Available records:
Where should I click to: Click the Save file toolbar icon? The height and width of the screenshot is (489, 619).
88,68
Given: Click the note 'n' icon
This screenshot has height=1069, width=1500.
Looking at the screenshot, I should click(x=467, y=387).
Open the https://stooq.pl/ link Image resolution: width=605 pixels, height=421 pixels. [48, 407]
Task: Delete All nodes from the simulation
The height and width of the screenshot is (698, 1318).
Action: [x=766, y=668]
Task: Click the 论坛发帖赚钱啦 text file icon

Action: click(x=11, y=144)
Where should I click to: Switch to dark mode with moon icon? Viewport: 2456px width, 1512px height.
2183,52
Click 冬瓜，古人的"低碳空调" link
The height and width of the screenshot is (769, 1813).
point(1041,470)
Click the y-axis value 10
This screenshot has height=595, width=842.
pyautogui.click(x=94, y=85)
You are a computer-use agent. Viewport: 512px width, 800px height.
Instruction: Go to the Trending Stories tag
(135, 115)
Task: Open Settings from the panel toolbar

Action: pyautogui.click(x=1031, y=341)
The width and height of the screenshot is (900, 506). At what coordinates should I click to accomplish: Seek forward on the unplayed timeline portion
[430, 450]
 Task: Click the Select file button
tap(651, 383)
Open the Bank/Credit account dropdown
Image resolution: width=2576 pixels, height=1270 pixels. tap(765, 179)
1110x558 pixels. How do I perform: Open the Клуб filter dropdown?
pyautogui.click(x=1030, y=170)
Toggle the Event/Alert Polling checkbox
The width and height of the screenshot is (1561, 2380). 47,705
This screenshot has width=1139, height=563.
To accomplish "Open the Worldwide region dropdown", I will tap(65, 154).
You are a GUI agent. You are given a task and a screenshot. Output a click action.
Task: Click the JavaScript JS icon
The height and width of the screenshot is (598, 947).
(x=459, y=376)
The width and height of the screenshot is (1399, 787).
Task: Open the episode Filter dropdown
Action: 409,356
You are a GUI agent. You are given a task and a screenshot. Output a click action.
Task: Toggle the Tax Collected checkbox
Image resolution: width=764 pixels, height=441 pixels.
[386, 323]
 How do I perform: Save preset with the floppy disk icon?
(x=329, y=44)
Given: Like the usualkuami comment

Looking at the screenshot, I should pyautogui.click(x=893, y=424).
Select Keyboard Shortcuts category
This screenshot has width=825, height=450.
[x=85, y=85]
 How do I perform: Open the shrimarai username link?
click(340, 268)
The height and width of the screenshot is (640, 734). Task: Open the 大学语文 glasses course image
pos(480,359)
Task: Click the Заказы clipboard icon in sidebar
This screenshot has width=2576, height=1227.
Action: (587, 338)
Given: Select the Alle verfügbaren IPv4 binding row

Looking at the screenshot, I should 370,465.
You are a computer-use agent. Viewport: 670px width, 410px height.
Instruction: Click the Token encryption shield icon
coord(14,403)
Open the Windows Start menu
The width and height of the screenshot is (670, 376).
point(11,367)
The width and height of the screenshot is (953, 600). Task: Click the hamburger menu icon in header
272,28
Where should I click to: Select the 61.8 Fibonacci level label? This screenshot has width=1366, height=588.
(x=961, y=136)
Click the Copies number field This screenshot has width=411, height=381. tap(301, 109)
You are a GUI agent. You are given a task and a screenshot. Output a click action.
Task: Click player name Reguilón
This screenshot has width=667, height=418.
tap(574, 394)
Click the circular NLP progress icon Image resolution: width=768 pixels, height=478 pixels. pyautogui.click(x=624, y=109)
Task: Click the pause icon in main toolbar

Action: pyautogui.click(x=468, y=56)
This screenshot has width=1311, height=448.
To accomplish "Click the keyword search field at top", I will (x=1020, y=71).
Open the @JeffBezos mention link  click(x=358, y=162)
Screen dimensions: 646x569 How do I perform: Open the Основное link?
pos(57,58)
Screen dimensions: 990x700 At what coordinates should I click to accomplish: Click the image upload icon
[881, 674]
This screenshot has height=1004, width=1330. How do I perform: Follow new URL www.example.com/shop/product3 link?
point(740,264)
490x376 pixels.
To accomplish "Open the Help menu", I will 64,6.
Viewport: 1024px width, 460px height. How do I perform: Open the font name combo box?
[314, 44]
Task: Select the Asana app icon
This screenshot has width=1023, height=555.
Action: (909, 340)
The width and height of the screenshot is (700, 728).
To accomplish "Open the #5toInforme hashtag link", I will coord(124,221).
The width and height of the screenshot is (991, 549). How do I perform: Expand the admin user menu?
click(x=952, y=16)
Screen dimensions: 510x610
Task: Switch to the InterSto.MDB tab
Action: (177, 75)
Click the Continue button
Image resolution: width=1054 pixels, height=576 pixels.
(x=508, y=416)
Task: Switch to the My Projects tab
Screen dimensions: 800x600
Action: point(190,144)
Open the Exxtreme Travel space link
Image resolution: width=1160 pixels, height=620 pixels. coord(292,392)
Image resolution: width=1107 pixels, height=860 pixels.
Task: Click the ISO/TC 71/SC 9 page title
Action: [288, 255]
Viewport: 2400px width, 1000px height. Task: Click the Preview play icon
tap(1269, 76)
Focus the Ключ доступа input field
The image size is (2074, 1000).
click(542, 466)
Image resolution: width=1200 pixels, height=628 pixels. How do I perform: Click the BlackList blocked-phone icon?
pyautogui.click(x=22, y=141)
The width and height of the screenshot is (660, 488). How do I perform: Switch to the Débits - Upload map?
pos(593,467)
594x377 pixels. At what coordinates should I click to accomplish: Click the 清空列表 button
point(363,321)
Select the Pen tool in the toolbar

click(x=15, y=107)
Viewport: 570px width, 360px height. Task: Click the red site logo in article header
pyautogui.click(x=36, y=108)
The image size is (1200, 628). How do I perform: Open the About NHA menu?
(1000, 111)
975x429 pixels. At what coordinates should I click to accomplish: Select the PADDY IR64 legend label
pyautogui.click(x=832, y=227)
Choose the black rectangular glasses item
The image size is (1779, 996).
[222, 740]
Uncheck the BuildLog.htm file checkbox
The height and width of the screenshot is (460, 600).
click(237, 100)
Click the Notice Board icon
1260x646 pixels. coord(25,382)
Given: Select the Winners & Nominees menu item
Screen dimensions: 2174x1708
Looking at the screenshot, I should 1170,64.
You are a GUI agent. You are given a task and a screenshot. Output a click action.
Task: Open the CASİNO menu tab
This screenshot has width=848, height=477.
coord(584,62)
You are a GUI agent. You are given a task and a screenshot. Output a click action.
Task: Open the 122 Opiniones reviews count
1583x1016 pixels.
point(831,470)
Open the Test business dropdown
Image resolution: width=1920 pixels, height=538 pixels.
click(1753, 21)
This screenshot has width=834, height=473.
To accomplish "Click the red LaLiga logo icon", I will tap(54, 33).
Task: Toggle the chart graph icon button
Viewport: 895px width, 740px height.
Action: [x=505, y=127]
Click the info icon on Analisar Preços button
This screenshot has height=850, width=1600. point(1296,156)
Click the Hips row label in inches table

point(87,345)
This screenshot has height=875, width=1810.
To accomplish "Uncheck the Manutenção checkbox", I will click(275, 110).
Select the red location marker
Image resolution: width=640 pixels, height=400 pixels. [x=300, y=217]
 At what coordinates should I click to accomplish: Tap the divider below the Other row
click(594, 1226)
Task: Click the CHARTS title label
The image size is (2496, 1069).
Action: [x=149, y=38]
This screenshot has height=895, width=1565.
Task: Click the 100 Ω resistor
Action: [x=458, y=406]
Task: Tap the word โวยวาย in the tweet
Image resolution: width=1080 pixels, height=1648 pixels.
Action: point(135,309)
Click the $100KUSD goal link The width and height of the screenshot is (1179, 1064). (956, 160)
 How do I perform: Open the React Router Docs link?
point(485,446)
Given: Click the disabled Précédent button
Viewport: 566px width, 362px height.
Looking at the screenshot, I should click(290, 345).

The task:
Nothing in the records above may be left out; repeat them exactly.

Output:
Where should I click to: Click the Save file toolbar icon? The height and width of the screenshot is (489, 619).
88,68
Given: Click the note 'n' icon
This screenshot has height=1069, width=1500.
Looking at the screenshot, I should click(x=467, y=387).
Open the https://stooq.pl/ link Image resolution: width=605 pixels, height=421 pixels. [48, 407]
Task: Delete All nodes from the simulation
The height and width of the screenshot is (698, 1318).
Action: [x=766, y=668]
Task: Click the 论坛发帖赚钱啦 text file icon

Action: click(x=11, y=144)
Where should I click to: Switch to dark mode with moon icon? Viewport: 2456px width, 1512px height.
2183,52
Click 冬瓜，古人的"低碳空调" link
The height and width of the screenshot is (769, 1813).
point(1041,470)
Click the y-axis value 10
This screenshot has height=595, width=842.
pyautogui.click(x=94, y=85)
You are a computer-use agent. Viewport: 512px width, 800px height.
Instruction: Go to the Trending Stories tag
(135, 115)
Task: Open Settings from the panel toolbar

Action: pyautogui.click(x=1031, y=341)
The width and height of the screenshot is (900, 506). At what coordinates should I click to accomplish: Seek forward on the unplayed timeline portion
[430, 450]
 Task: Click the Select file button
tap(651, 383)
Open the Bank/Credit account dropdown
Image resolution: width=2576 pixels, height=1270 pixels. tap(765, 179)
1110x558 pixels. How do I perform: Open the Клуб filter dropdown?
pyautogui.click(x=1030, y=170)
Toggle the Event/Alert Polling checkbox
The width and height of the screenshot is (1561, 2380). 47,705
This screenshot has width=1139, height=563.
To accomplish "Open the Worldwide region dropdown", I will tap(65, 154).
You are a GUI agent. You are given a task and a screenshot. Output a click action.
Task: Click the JavaScript JS icon
The height and width of the screenshot is (598, 947).
(x=459, y=376)
The width and height of the screenshot is (1399, 787).
Task: Open the episode Filter dropdown
Action: 409,356
You are a GUI agent. You are given a task and a screenshot. Output a click action.
Task: Toggle the Tax Collected checkbox
Image resolution: width=764 pixels, height=441 pixels.
[386, 323]
 How do I perform: Save preset with the floppy disk icon?
(x=329, y=44)
Given: Like the usualkuami comment

Looking at the screenshot, I should pyautogui.click(x=893, y=424).
Select Keyboard Shortcuts category
This screenshot has width=825, height=450.
[x=85, y=85]
 How do I perform: Open the shrimarai username link?
click(340, 268)
The height and width of the screenshot is (640, 734). Task: Open the 大学语文 glasses course image
pos(480,359)
Task: Click the Заказы clipboard icon in sidebar
This screenshot has width=2576, height=1227.
Action: (587, 338)
Given: Select the Alle verfügbaren IPv4 binding row

Looking at the screenshot, I should 370,465.
You are a computer-use agent. Viewport: 670px width, 410px height.
Instruction: Click the Token encryption shield icon
coord(14,403)
Open the Windows Start menu
The width and height of the screenshot is (670, 376).
point(11,367)
The width and height of the screenshot is (953, 600). Task: Click the hamburger menu icon in header
272,28
Where should I click to: Select the 61.8 Fibonacci level label? This screenshot has width=1366, height=588.
(x=961, y=136)
Click the Copies number field This screenshot has width=411, height=381. tap(301, 109)
You are a GUI agent. You are given a task and a screenshot. Output a click action.
Task: Click player name Reguilón
This screenshot has width=667, height=418.
tap(574, 394)
Click the circular NLP progress icon Image resolution: width=768 pixels, height=478 pixels. pyautogui.click(x=624, y=109)
Task: Click the pause icon in main toolbar

Action: pyautogui.click(x=468, y=56)
This screenshot has width=1311, height=448.
To accomplish "Click the keyword search field at top", I will (x=1020, y=71).
Open the @JeffBezos mention link  click(x=358, y=162)
Screen dimensions: 646x569 How do I perform: Open the Основное link?
pos(57,58)
Screen dimensions: 990x700 At what coordinates should I click to accomplish: Click the image upload icon
[881, 674]
This screenshot has height=1004, width=1330. How do I perform: Follow new URL www.example.com/shop/product3 link?
point(740,264)
490x376 pixels.
To accomplish "Open the Help menu", I will 64,6.
Viewport: 1024px width, 460px height. How do I perform: Open the font name combo box?
[314, 44]
Task: Select the Asana app icon
This screenshot has width=1023, height=555.
Action: (909, 340)
The width and height of the screenshot is (700, 728).
To accomplish "Open the #5toInforme hashtag link", I will coord(124,221).
The width and height of the screenshot is (991, 549). How do I perform: Expand the admin user menu?
click(x=952, y=16)
Screen dimensions: 510x610
Task: Switch to the InterSto.MDB tab
Action: (177, 75)
Click the Continue button
Image resolution: width=1054 pixels, height=576 pixels.
(x=508, y=416)
Task: Switch to the My Projects tab
Screen dimensions: 800x600
Action: point(190,144)
Open the Exxtreme Travel space link
Image resolution: width=1160 pixels, height=620 pixels. coord(292,392)
Image resolution: width=1107 pixels, height=860 pixels.
Task: Click the ISO/TC 71/SC 9 page title
Action: [288, 255]
Viewport: 2400px width, 1000px height. Task: Click the Preview play icon
tap(1269, 76)
Focus the Ключ доступа input field
The image size is (2074, 1000).
click(542, 466)
Image resolution: width=1200 pixels, height=628 pixels. How do I perform: Click the BlackList blocked-phone icon?
pyautogui.click(x=22, y=141)
The width and height of the screenshot is (660, 488). How do I perform: Switch to the Débits - Upload map?
pos(593,467)
594x377 pixels. At what coordinates should I click to accomplish: Click the 清空列表 button
point(363,321)
Select the Pen tool in the toolbar

click(x=15, y=107)
Viewport: 570px width, 360px height. Task: Click the red site logo in article header
pyautogui.click(x=36, y=108)
The image size is (1200, 628). How do I perform: Open the About NHA menu?
(1000, 111)
975x429 pixels. At what coordinates should I click to accomplish: Select the PADDY IR64 legend label
pyautogui.click(x=832, y=227)
Choose the black rectangular glasses item
The image size is (1779, 996).
[222, 740]
Uncheck the BuildLog.htm file checkbox
The height and width of the screenshot is (460, 600).
click(237, 100)
Click the Notice Board icon
1260x646 pixels. coord(25,382)
Given: Select the Winners & Nominees menu item
Screen dimensions: 2174x1708
Looking at the screenshot, I should 1170,64.
You are a GUI agent. You are given a task and a screenshot. Output a click action.
Task: Open the CASİNO menu tab
This screenshot has width=848, height=477.
coord(584,62)
You are a GUI agent. You are given a task and a screenshot. Output a click action.
Task: Open the 122 Opiniones reviews count
1583x1016 pixels.
point(831,470)
Open the Test business dropdown
Image resolution: width=1920 pixels, height=538 pixels.
click(1753, 21)
This screenshot has width=834, height=473.
To accomplish "Click the red LaLiga logo icon", I will tap(54, 33).
Task: Toggle the chart graph icon button
Viewport: 895px width, 740px height.
Action: [x=505, y=127]
Click the info icon on Analisar Preços button
This screenshot has height=850, width=1600. point(1296,156)
Click the Hips row label in inches table

point(87,345)
This screenshot has height=875, width=1810.
To accomplish "Uncheck the Manutenção checkbox", I will click(275, 110).
Select the red location marker
Image resolution: width=640 pixels, height=400 pixels. [x=300, y=217]
 At what coordinates should I click to accomplish: Tap the divider below the Other row
click(594, 1226)
Task: Click the CHARTS title label
The image size is (2496, 1069).
Action: [x=149, y=38]
This screenshot has height=895, width=1565.
Task: Click the 100 Ω resistor
Action: [x=458, y=406]
Task: Tap the word โวยวาย in the tweet
Image resolution: width=1080 pixels, height=1648 pixels.
Action: point(135,309)
Click the $100KUSD goal link The width and height of the screenshot is (1179, 1064). (956, 160)
 How do I perform: Open the React Router Docs link?
point(485,446)
Given: Click the disabled Précédent button
Viewport: 566px width, 362px height.
Looking at the screenshot, I should click(290, 345).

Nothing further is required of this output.